** Opening SUPPLIED DATA block **

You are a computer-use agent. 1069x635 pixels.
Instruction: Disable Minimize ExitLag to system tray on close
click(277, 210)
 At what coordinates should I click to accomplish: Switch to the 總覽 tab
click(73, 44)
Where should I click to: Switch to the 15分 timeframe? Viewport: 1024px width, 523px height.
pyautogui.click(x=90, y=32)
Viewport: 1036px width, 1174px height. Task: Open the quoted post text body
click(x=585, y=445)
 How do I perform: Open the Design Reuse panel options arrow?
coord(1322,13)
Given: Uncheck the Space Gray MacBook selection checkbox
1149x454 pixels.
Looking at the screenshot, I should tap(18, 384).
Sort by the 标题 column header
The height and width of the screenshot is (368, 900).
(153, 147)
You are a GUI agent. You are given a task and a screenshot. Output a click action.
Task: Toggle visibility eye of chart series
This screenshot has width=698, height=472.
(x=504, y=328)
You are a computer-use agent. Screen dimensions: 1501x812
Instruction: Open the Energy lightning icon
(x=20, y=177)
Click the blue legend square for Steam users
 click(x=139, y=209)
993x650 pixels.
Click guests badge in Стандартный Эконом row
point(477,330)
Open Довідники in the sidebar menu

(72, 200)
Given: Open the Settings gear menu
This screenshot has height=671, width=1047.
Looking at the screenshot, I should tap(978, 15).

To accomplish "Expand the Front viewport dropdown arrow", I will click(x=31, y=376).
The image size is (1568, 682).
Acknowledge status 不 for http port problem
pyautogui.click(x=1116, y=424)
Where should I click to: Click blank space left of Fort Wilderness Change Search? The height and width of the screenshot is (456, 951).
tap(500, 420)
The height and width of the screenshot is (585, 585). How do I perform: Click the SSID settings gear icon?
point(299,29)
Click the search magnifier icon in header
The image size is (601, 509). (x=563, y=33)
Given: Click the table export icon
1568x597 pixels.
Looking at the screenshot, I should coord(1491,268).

** Closing SUPPLIED DATA block **

→ TASK PROMPT:
Please give an exact copy of every entry.

→ ANSWER TO THIS TASK:
You are a computer-use agent. 1069x635 pixels.
Instruction: Disable Minimize ExitLag to system tray on close
click(277, 210)
 At what coordinates should I click to accomplish: Switch to the 總覽 tab
click(73, 44)
Where should I click to: Switch to the 15分 timeframe? Viewport: 1024px width, 523px height.
pyautogui.click(x=90, y=32)
Viewport: 1036px width, 1174px height. Task: Open the quoted post text body
click(x=585, y=445)
 How do I perform: Open the Design Reuse panel options arrow?
coord(1322,13)
Given: Uncheck the Space Gray MacBook selection checkbox
1149x454 pixels.
Looking at the screenshot, I should tap(18, 384).
Sort by the 标题 column header
The height and width of the screenshot is (368, 900).
(153, 147)
You are a GUI agent. You are given a task and a screenshot. Output a click action.
Task: Toggle visibility eye of chart series
This screenshot has width=698, height=472.
(x=504, y=328)
You are a computer-use agent. Screen dimensions: 1501x812
Instruction: Open the Energy lightning icon
(x=20, y=177)
Click the blue legend square for Steam users
 click(x=139, y=209)
993x650 pixels.
Click guests badge in Стандартный Эконом row
point(477,330)
Open Довідники in the sidebar menu

(72, 200)
Given: Open the Settings gear menu
This screenshot has height=671, width=1047.
Looking at the screenshot, I should tap(978, 15).

To accomplish "Expand the Front viewport dropdown arrow", I will click(x=31, y=376).
The image size is (1568, 682).
Acknowledge status 不 for http port problem
pyautogui.click(x=1116, y=424)
Where should I click to: Click blank space left of Fort Wilderness Change Search? The height and width of the screenshot is (456, 951).
tap(500, 420)
The height and width of the screenshot is (585, 585). How do I perform: Click the SSID settings gear icon?
point(299,29)
Click the search magnifier icon in header
The image size is (601, 509). (x=563, y=33)
Given: Click the table export icon
1568x597 pixels.
Looking at the screenshot, I should coord(1491,268).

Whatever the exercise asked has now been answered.